O meu amigo Idalécio, um solteirão impenitente, vive com gatos e um pouco por eles. Há dias disse-me com o seu ponderadíssimo e sério ar que anda a estudar a “psicologia comportamental dos siameses” (!?) para melhor entender mais uma gata que lhe “bateu” à porta, rejeitada sabe-se lá por quem. E continuou…
– Sabes, é muito possessiva, tremendamente ciumenta e escandalosamente dada a amuos. E tem uma personalidade poderosa. Muito caráter…

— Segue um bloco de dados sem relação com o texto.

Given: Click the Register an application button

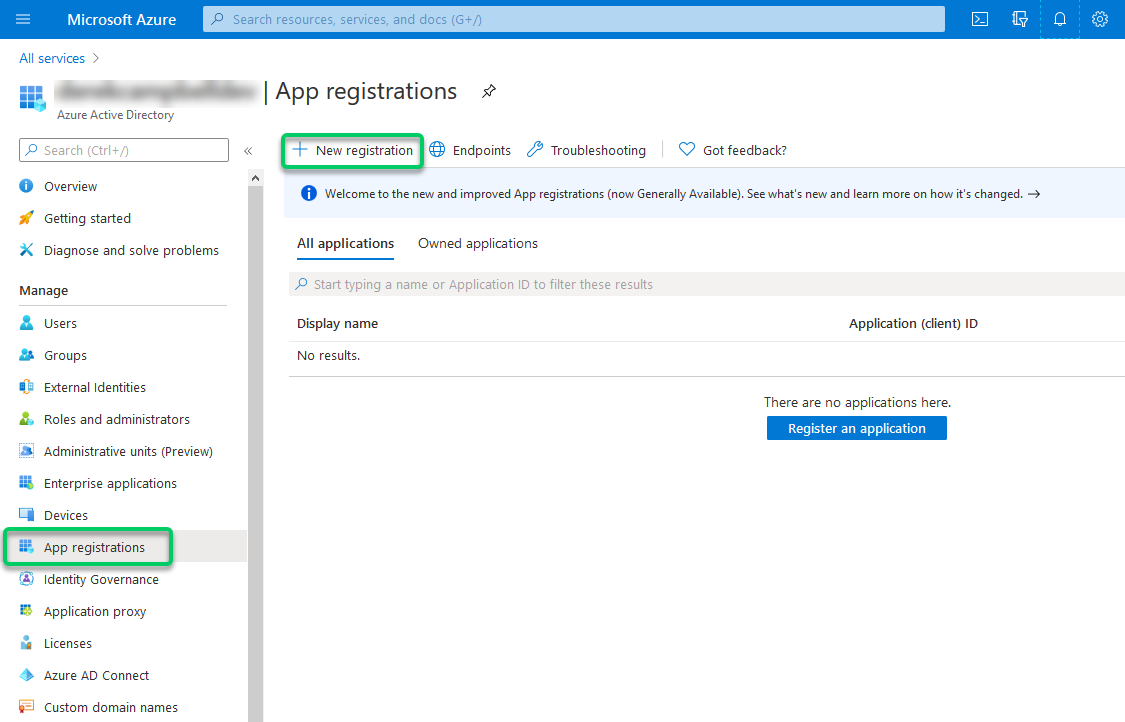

E continuou por ali fora, tirando a fotografia da dita da carteira, e numa estranha peroração que me ia deixando cada vez mais alarmado, enquanto eu, moita, nem zus nem bus, pois sou cabal analfabeto em felídeos, que até evito por me fazerem espirrar demasiado.
– Tenho grandes conversas com ela. Chamei-lhe Aiyra, como uma amiga minha marroquina. Tem que haver uma correlação lógica entre o nome e a “pessoa” e Aiyra significa aquela que não tem dono, percebes? É culta, uma grande conversadora e entendemo-nos muito bem, salvo acerca das horas de sono. Fico até tarde a ver televisão, ela adormece ao meu colo e quando me levanto para me recolher e a acordo, fica indignadíssima e muito protestativa.
Continuei calado que nem um rato – pois que falamos de gatos – e a pensar se seriam efeitos da pandemia, se do confinamento, se de ambos. Sei lá eu!
No dia seguinte, andava na minha plácida marcha dos 5 quilómetros quase diários quando dei de caras com a minha amiga Virgininha, que logo me atacou com uma das suas conversas preferidas: as plantas…
Eu acenava que sim e ouvia sem saber o que dizer, até que ousei perguntar, a medo – Achas que um bonsai ficava bem em cima da minha secretária?
Fiquei a vê-la meditar, quase ansioso pela resposta, pois já tinha comprado a dita e dispendiosa árvore …
– Não. Decerto que não! O bonsai exige muito diálogo diário e em voz serena. Não pode ouvir gente colérica como tu. E aprecia música. Dá-se muito bem com jazz, mas light. Da clássica aprecia Liszt e Debussy. Tens que optar por flores. Talvez um vaso com amores-perfeitos, ou margaridas, que são ternas e tolerantes.
Afastei-me deprimido e ainda pensei em ir tomar uma biquita com o Compadre Zacarias, mas recuei cauteloso, pois decerto me viria com outra novíssima teoria conspirativa acerca do cargueiro encalhado no Panamá, ou da tomada do poder pelos illuminati, ou da iminente invasão da Europa pelos cossacos russos…
Antes falar com gatas e bonsais. Vou ter que me habituar rapidamente que isto está a mudar.